01/13/2025 why i'm sober
Some thoughts about my continued sobriety. It feels unfinished, but I am tired of writing it.
Sometimes I wonder why I'm sober.
I have come up with many, many reasons to be sober, but I don't think they hold the answer. Your average stoner could come up with many reasons to be sober too.
My first girlfriend was the first of my friends to start drinking, or at least the first who told me. In our nightly calls, she described how she had drank enough to get buzzed, and loved the feeling. I remember feeling a new feeling then, one that I don't think I can put a name to. Not anger or jealousy, but maybe sadness. Or disgust. The feeling of my childlike sense of right meeting adult reality.
That feeling kept me off alcohol. This was the first reason for my sobriety.
But she would not remain my only friend that partook for long. Eventually, every social gathering would have a smoke break, with a group splitting off to an area out of sign and coming back stoned. It started out small, only 2 or 3, but eventually the group had become so big only myself and maybe a couple friends would be left once they decided it was time for a hit. Our group party's would become defined by a lonely intermission, poking at the bonfire and sharing the time with those who remained. I would wonder what I was missing out on - the fun I wouldn't get to experience.
As the sober guy, the occasional friend would come to me to talk about their issues with alcohol or weed. We would sit and talk about how it made them anxious, how their first time had gone so horribly awry that they hoped to never do it again. Often they would leave the conversation with a newfound goal to be sober with me. But whenever the party would next split for their weed walk, they wouldn't be amongst those that stayed.
By this time I had long lost that sense of childlike discomfort at the prospect of drugs. But I still remained sober, and I don't really know why.
Something I liked about staying sober was that it meant I got to drive everyone home. I had some very good conversations with my very stoned friends on those drives. Sometimes better conversations than they would have sober.
My first month of college I didn't make any friends. After many times going to punk shows in hopes of finding some, I was invited to a smoke circle. I passed the blunt when it came my way. They talked to me about joining the socialist org.

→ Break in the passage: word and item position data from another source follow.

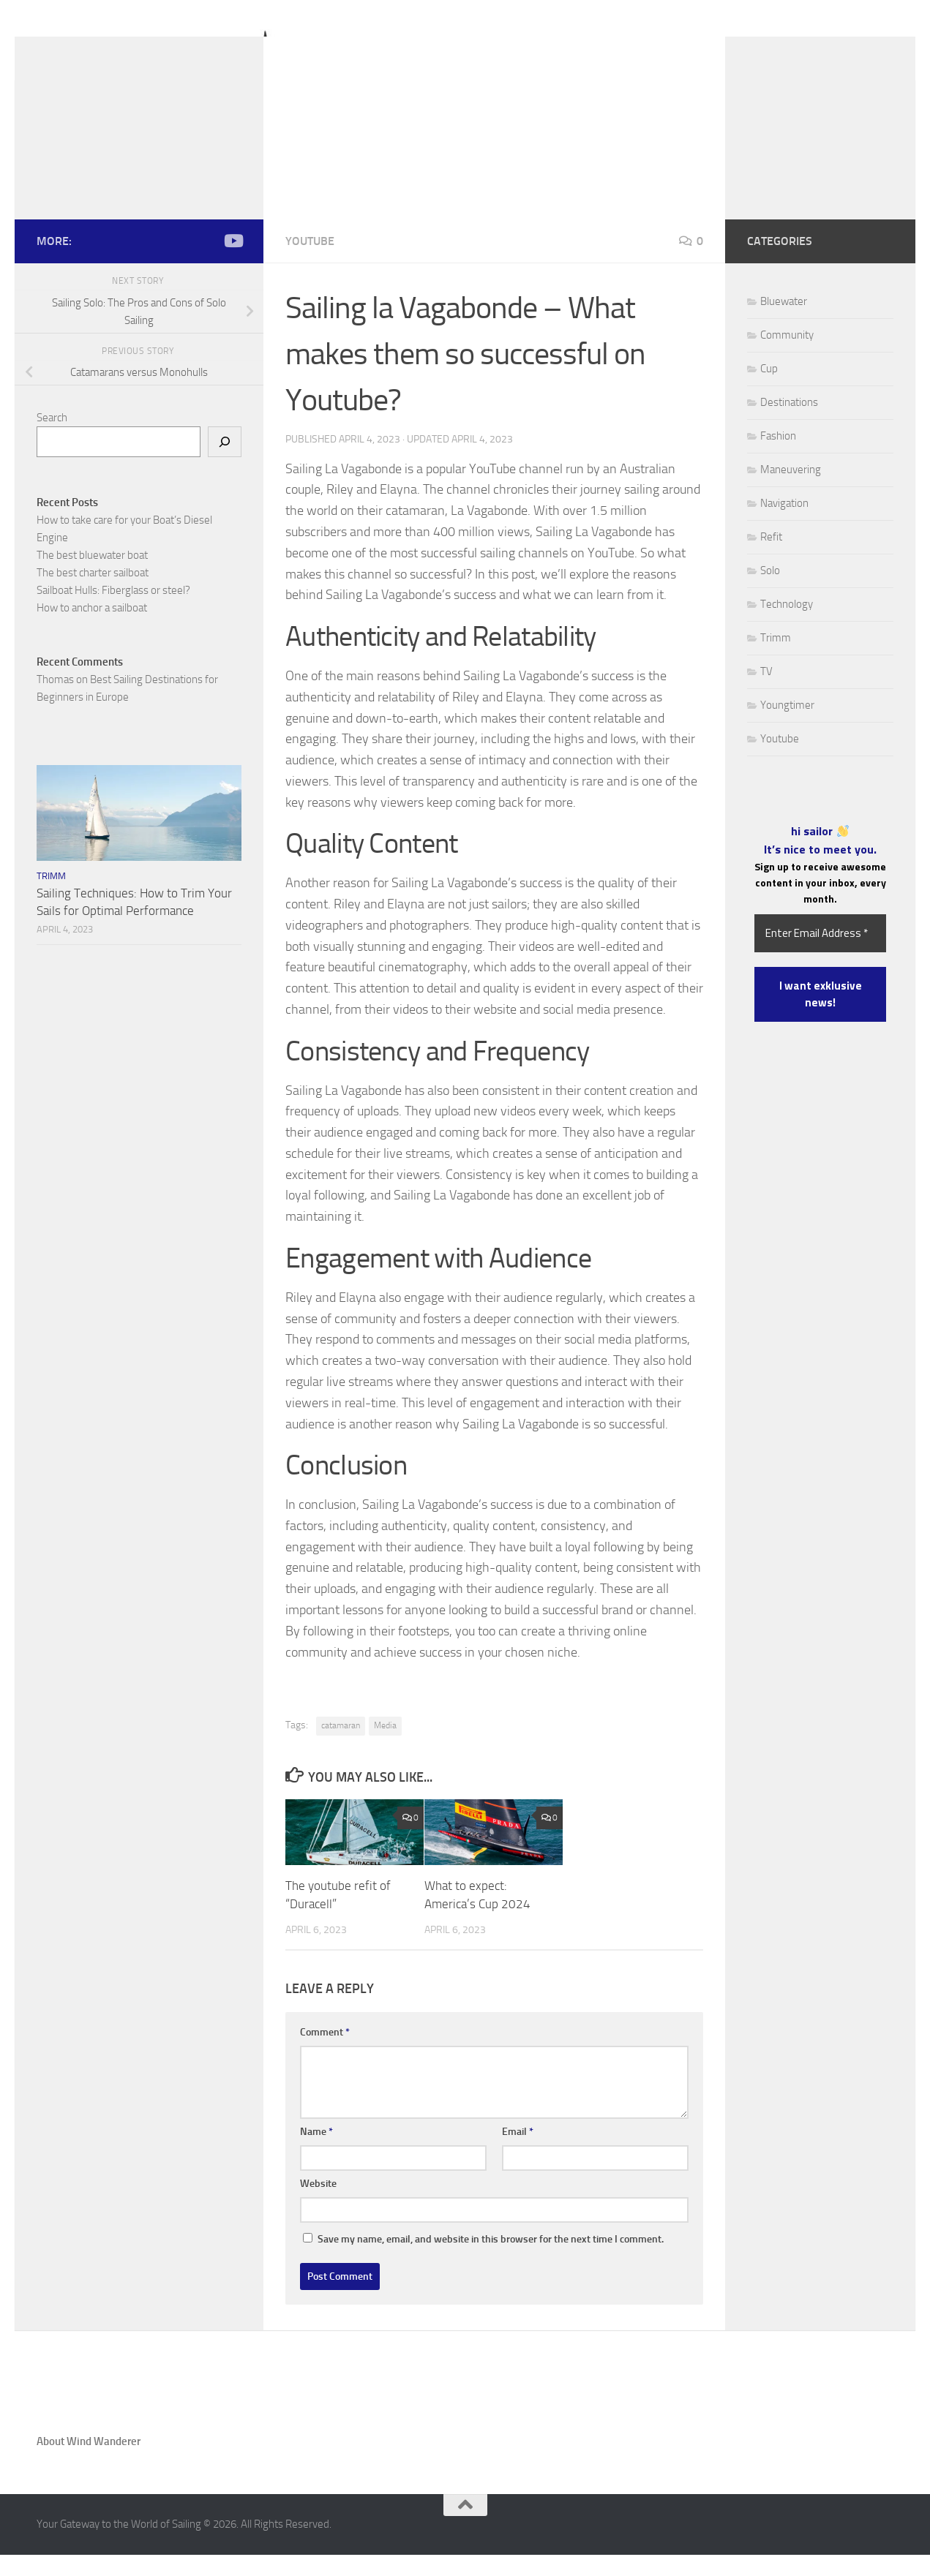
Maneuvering (790, 491)
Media (385, 1747)
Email (517, 2153)
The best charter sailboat (93, 594)
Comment (325, 2054)
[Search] (224, 463)
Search (52, 439)
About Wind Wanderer (88, 2463)
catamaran (340, 1747)
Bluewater (783, 323)
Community (787, 357)
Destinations (789, 424)
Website (318, 2205)
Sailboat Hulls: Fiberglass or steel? (113, 612)
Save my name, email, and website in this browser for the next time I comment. (491, 2261)
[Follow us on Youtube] (232, 262)
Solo (770, 592)
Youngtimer (787, 727)
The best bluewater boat (92, 577)
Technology (786, 626)
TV (766, 693)
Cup (769, 390)
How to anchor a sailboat (92, 629)
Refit (771, 558)
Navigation (784, 525)
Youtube (309, 263)
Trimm (51, 897)
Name (316, 2153)
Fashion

In this new step in my life, I would keep the mantle of sober.
As a fan of the punk scene, I sometimes would call myself and be called straight edge. I think its a useful term, but I usually say sober. Straight edge has the connotation I do this for moral reasons, as a response against the scourge of drugs in punk. I don't think that's my reasoning.
I have a friend - maybe 6 or 7 years older than me - who loves alcohol. As a hobby, he would make mead in his basement. During trips I took with him, he would lecture me about the different types of alcohols, what their ingredients are and how their made. He would shop at the local brewers, go to local mead competitions, and eventually find a job at a brewery. I very much enjoyed out chats.

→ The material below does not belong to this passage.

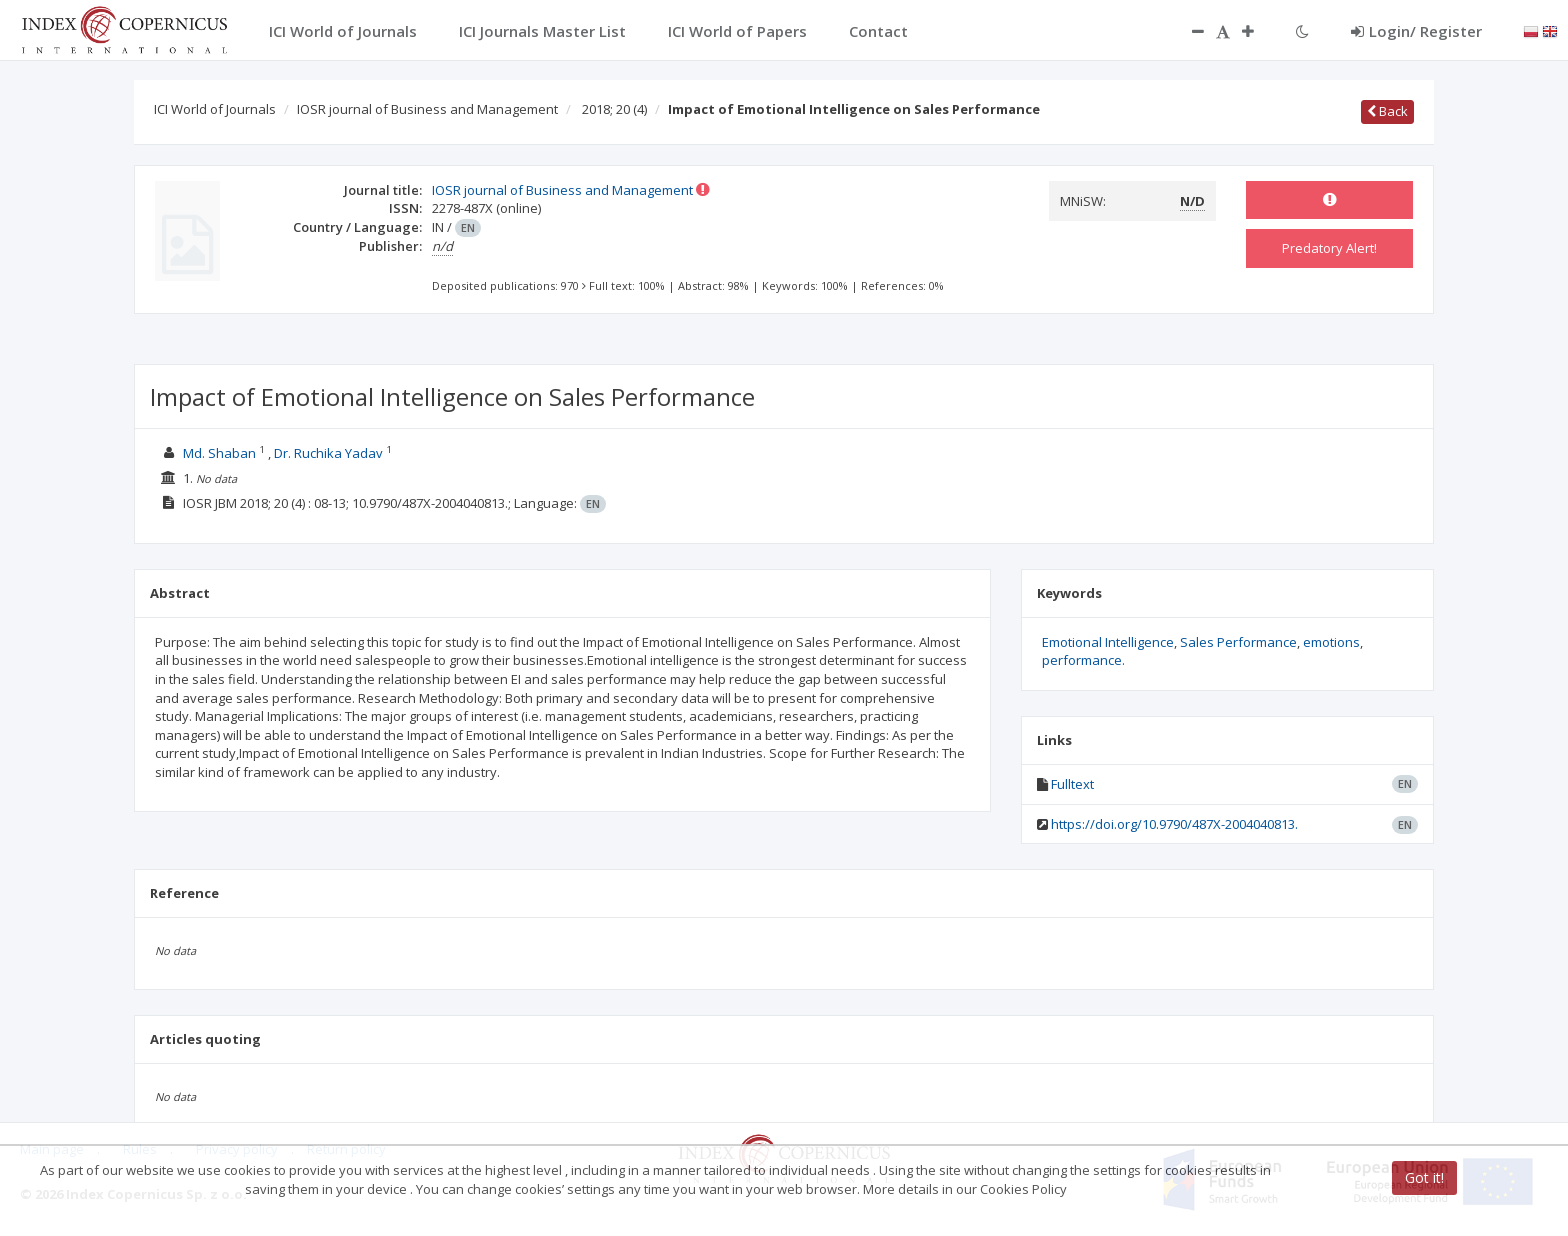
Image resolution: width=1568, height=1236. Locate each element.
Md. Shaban (219, 453)
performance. (1083, 660)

So, to get back to the question.
I think I'm still sober because I've made it this long. Because whenever I have the opportunity to get high, whenever I have the need for some social lubricant, I just think "I haven't needed it before".

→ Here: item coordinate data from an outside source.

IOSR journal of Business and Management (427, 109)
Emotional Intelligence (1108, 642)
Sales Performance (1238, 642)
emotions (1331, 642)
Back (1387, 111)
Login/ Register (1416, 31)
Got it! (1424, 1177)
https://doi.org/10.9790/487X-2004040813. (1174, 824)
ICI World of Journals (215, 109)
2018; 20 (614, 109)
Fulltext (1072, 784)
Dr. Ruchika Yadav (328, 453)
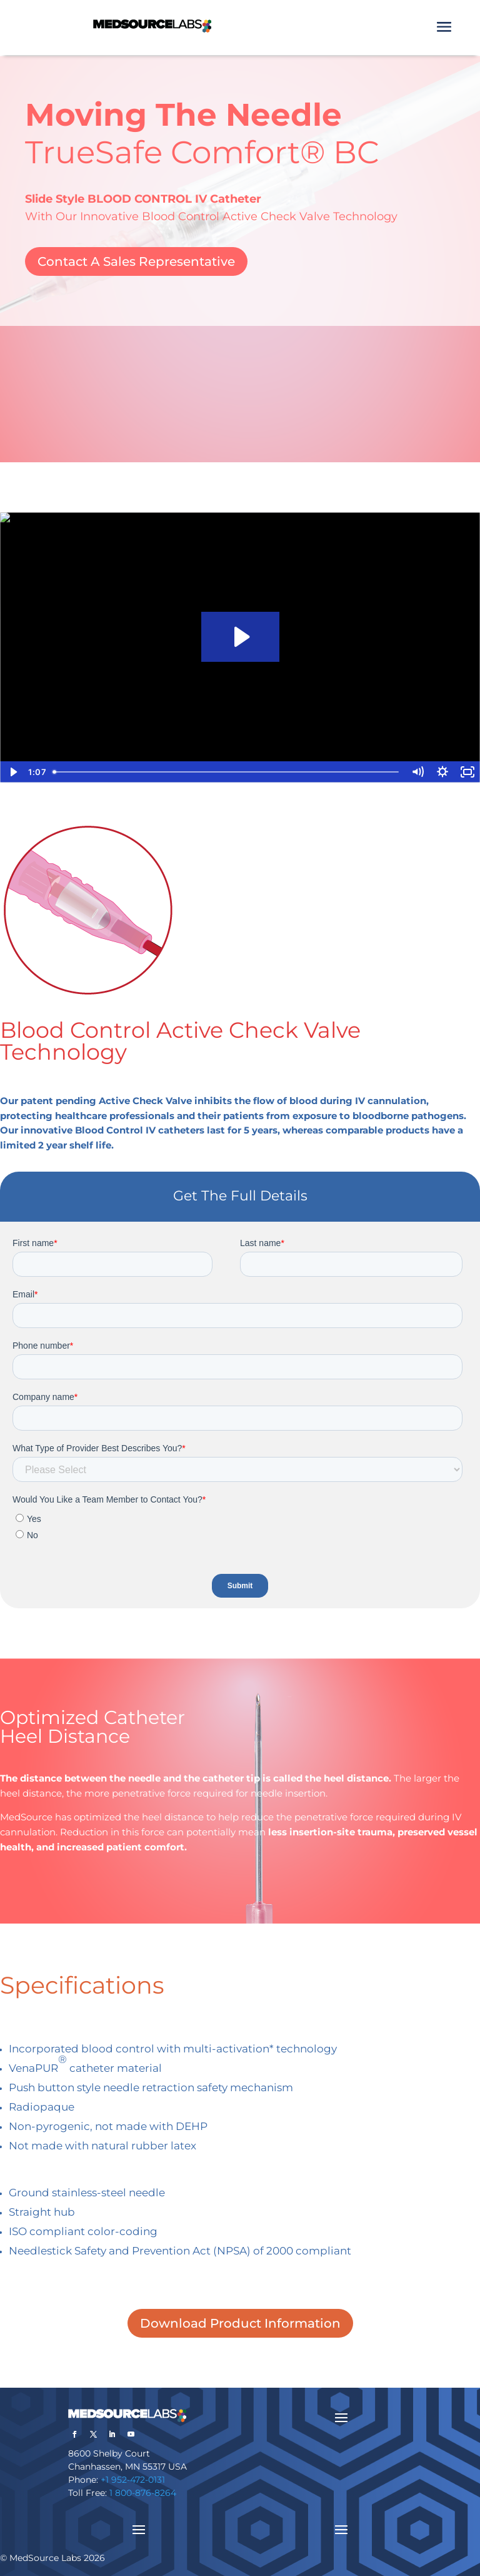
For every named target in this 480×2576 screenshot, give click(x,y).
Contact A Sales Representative (136, 261)
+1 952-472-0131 (133, 2479)
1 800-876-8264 (142, 2492)
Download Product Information (240, 2323)
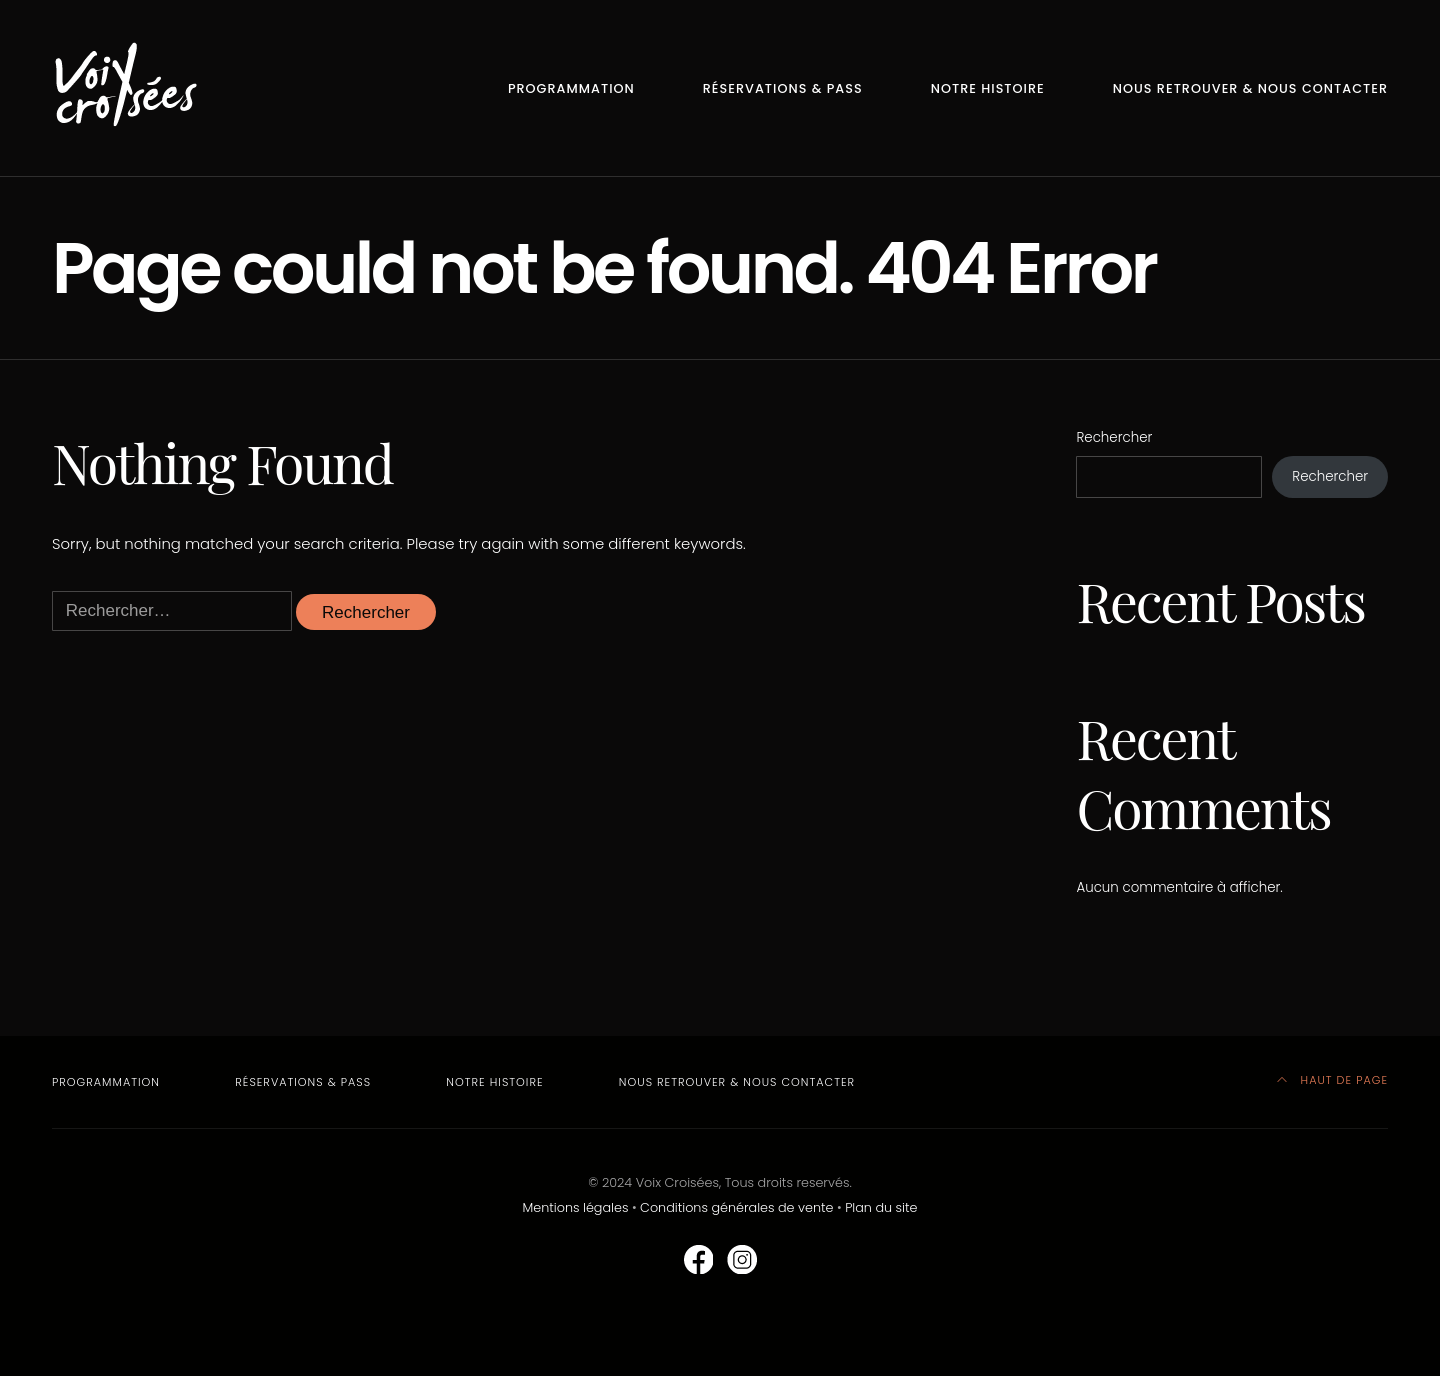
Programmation (571, 88)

Being sober has obvious benefits - no hangovers, brain fog, and its much lighter on the wallet. But what I most appreciate is it gives me the opportunity to be social, to have fun with others and step outside my comfort zone without the need of inebriation. When people describe the wonderful feeling of staring at the stars while stoned out of their mind, I think to myself that I would rather be the person who can deeply appreciate the stars without a hit than the guy who cant.
To all my friends that use - test your substances, use responsibly, have a friend like me who can drive you home. Stare at the stars while sober once in a while and see how much you like it.